__The request__.
Copy the items below line for line without changing anything.

__Data for this exercise__.
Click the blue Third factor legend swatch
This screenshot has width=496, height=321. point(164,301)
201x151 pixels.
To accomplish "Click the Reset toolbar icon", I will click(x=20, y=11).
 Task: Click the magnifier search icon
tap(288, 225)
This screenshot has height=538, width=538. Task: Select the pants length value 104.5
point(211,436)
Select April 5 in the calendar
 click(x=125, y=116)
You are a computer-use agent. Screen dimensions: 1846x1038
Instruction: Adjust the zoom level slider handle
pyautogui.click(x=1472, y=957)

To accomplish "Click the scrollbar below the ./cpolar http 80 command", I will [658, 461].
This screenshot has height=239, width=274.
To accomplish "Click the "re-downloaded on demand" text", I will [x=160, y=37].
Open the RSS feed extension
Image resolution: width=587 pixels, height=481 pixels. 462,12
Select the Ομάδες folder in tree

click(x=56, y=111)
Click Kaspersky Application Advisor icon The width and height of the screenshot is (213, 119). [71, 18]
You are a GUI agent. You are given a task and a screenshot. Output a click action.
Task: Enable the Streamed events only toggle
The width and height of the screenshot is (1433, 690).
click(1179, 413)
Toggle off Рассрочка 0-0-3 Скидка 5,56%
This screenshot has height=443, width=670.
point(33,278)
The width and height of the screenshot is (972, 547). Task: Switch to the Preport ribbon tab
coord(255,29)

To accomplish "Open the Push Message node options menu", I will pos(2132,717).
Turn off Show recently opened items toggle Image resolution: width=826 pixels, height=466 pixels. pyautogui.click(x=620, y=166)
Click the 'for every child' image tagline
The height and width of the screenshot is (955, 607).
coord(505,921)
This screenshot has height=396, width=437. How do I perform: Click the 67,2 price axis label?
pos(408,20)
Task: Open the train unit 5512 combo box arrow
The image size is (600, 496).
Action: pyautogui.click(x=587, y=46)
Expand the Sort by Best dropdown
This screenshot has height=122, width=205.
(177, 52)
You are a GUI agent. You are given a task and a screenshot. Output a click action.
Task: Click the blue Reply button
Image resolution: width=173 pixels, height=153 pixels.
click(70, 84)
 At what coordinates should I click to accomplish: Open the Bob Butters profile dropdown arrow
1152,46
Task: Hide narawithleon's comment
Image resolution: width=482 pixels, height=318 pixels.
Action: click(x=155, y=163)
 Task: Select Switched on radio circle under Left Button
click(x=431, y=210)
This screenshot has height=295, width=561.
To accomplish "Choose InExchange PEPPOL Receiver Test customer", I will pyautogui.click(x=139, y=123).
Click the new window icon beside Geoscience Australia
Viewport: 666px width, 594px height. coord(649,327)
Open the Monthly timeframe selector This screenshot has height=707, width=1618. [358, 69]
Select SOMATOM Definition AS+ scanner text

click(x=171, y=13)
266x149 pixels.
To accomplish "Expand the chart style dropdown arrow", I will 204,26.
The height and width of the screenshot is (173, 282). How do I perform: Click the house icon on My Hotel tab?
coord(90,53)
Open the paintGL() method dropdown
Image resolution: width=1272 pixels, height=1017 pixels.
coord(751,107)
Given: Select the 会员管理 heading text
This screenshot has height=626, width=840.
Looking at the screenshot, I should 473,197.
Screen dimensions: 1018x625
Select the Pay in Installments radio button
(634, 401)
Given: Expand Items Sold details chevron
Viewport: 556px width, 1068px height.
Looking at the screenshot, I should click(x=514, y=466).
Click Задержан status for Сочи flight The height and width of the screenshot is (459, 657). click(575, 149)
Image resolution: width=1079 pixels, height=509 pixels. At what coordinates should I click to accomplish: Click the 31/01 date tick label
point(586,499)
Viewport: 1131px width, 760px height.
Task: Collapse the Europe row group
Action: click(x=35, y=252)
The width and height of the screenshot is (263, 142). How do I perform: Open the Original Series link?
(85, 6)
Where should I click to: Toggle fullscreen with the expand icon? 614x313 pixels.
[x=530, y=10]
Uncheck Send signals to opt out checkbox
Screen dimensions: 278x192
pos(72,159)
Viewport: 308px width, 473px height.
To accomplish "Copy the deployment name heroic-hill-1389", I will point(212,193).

__Answer to the exercise__.
Click the blue Third factor legend swatch
This screenshot has width=496, height=321. point(164,301)
201x151 pixels.
To accomplish "Click the Reset toolbar icon", I will click(x=20, y=11).
 Task: Click the magnifier search icon
tap(288, 225)
This screenshot has height=538, width=538. Task: Select the pants length value 104.5
point(211,436)
Select April 5 in the calendar
 click(x=125, y=116)
You are a computer-use agent. Screen dimensions: 1846x1038
Instruction: Adjust the zoom level slider handle
pyautogui.click(x=1472, y=957)

To accomplish "Click the scrollbar below the ./cpolar http 80 command", I will [658, 461].
This screenshot has height=239, width=274.
To accomplish "Click the "re-downloaded on demand" text", I will [x=160, y=37].
Open the RSS feed extension
Image resolution: width=587 pixels, height=481 pixels. 462,12
Select the Ομάδες folder in tree

click(x=56, y=111)
Click Kaspersky Application Advisor icon The width and height of the screenshot is (213, 119). [71, 18]
You are a GUI agent. You are given a task and a screenshot. Output a click action.
Task: Enable the Streamed events only toggle
The width and height of the screenshot is (1433, 690).
click(1179, 413)
Toggle off Рассрочка 0-0-3 Скидка 5,56%
This screenshot has height=443, width=670.
point(33,278)
The width and height of the screenshot is (972, 547). Task: Switch to the Preport ribbon tab
coord(255,29)

To accomplish "Open the Push Message node options menu", I will pos(2132,717).
Turn off Show recently opened items toggle Image resolution: width=826 pixels, height=466 pixels. pyautogui.click(x=620, y=166)
Click the 'for every child' image tagline
The height and width of the screenshot is (955, 607).
coord(505,921)
This screenshot has height=396, width=437. How do I perform: Click the 67,2 price axis label?
pos(408,20)
Task: Open the train unit 5512 combo box arrow
The image size is (600, 496).
Action: pyautogui.click(x=587, y=46)
Expand the Sort by Best dropdown
This screenshot has height=122, width=205.
(177, 52)
You are a GUI agent. You are given a task and a screenshot. Output a click action.
Task: Click the blue Reply button
Image resolution: width=173 pixels, height=153 pixels.
click(70, 84)
 At what coordinates should I click to accomplish: Open the Bob Butters profile dropdown arrow
1152,46
Task: Hide narawithleon's comment
Image resolution: width=482 pixels, height=318 pixels.
Action: click(x=155, y=163)
 Task: Select Switched on radio circle under Left Button
click(x=431, y=210)
This screenshot has height=295, width=561.
To accomplish "Choose InExchange PEPPOL Receiver Test customer", I will pyautogui.click(x=139, y=123).
Click the new window icon beside Geoscience Australia
Viewport: 666px width, 594px height. coord(649,327)
Open the Monthly timeframe selector This screenshot has height=707, width=1618. [358, 69]
Select SOMATOM Definition AS+ scanner text

click(x=171, y=13)
266x149 pixels.
To accomplish "Expand the chart style dropdown arrow", I will 204,26.
The height and width of the screenshot is (173, 282). How do I perform: Click the house icon on My Hotel tab?
coord(90,53)
Open the paintGL() method dropdown
Image resolution: width=1272 pixels, height=1017 pixels.
coord(751,107)
Given: Select the 会员管理 heading text
This screenshot has height=626, width=840.
Looking at the screenshot, I should 473,197.
Screen dimensions: 1018x625
Select the Pay in Installments radio button
(634, 401)
Given: Expand Items Sold details chevron
Viewport: 556px width, 1068px height.
Looking at the screenshot, I should click(x=514, y=466).
Click Задержан status for Сочи flight The height and width of the screenshot is (459, 657). click(575, 149)
Image resolution: width=1079 pixels, height=509 pixels. At what coordinates should I click to accomplish: Click the 31/01 date tick label
point(586,499)
Viewport: 1131px width, 760px height.
Task: Collapse the Europe row group
Action: click(x=35, y=252)
The width and height of the screenshot is (263, 142). How do I perform: Open the Original Series link?
(85, 6)
Where should I click to: Toggle fullscreen with the expand icon? 614x313 pixels.
[x=530, y=10]
Uncheck Send signals to opt out checkbox
Screen dimensions: 278x192
pos(72,159)
Viewport: 308px width, 473px height.
To accomplish "Copy the deployment name heroic-hill-1389", I will point(212,193).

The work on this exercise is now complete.